Commercial Litigation and Arbitration

Monetary Sanctions for Failure to Prepare 30(b)(6) Witness Properly

From Cherrington Asia Ltd. v. A&L Underground, Inc., 263 F.R.D. 653 (D. Kan. 2010):

One of the seminal cases regarding discovery sanctions in this district is Starlight International, Inc. v. Herlihy, 186 F.R.D. 626 (D. Kan. 1999), and 190 F.R.D. 587 (D. Kan. 1999).***

...Starlight stands for the proposition that producing an unprepared witness for a Rule 30(b)(6) deposition "is tantamount to a failure to appear at a deposition . . .," and therefore constitutes sanctionable conduct under Fed.

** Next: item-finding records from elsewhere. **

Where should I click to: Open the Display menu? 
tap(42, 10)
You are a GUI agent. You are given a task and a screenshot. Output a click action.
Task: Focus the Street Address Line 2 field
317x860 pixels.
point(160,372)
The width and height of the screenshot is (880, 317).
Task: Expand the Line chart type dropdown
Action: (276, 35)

R. Civ. P. 37(d)(1)(A). Starlight , 186 F.R.D. at 639, citing United States v. Taylor, 166 F.R.D. 356, 363 (M.D.N.C.), aff'd 166 F.R.D. 367 (1966). Therefore, if a Rule 30(b)(6) witness is not adequately prepared to testify about topics properly identified in a notice to take the deposition, the court may impose various types of sanctions, including the imposition of reasonable attorneys fees and expenses caused by the failure, unless the failure was "substantially justified." Fed. R. Civ. P. 37(d)(3). Those sanctions may be imposed on the party failing to act, the attorney advising the party, or both. Id. ***

After a review of all of the Rule 30(b)(6) testimony provided by the parties, the court concludes that A&L did not properly prepare its witnesses to testify about the topics designated in the deposition notices. Gilstrap's preparation was wholly inadequate to meet the duties of a Rule 30(b)(6) witness, and when considered in light of his February 16, 2006 email, suggests that he did not give proper attention to accumulation and production of documents in the first instance, and then followed up by failing to properly prepare to testify as a Rule 30(b)(6) witness. While Gowdy's testimony appears more forthcoming, it is apparent that there was no coordination within A&L as between the witnesses being presented in connection with the Rule 30(b)(6) deposition preparation.

As Judge Rushfelt noted in Starlight, foremost among the purposes of Rule 30(b)(6) is the intent to curb the "bandying" by which officers or managing agents of corporations are deposed in turn, but each disclaims knowledge of facts that are clearly known to person in the organization and thereby known to the corporation. 186 F.R.D. at 638, citing Rainey v. American Forest & Paper Ass'n, 26 F. Supp. 2d 82, 95 (D.D.C. (1998) (quoting Fed. R. Civ. P. 30(b)(6) advisory committee notes (1970 amend.)). To promote effective and efficient discovery regarding corporations, the spokesperson for the corporation must be informed. Rule 30(b)(6) implicitly requires the designated representative

to review all matters known or reasonably available to it in preparation for the Rule 30(b)(6) deposition. This interpretation is necessary in order to make the deposition a meaningful one and to prevent the sandbagging of an opponent by conducting a half-hearted inquiry before the deposition but a thorough and vigorous one before the trial. This would totally defeat the purpose of the discovery process. The Court understands that preparing for a Rule 30(b)(6) deposition can be burdensome. However, this is merely the result of the concomitant obligation from the privilege of being able to use the corporate [or other organizational] form in order to conduct business.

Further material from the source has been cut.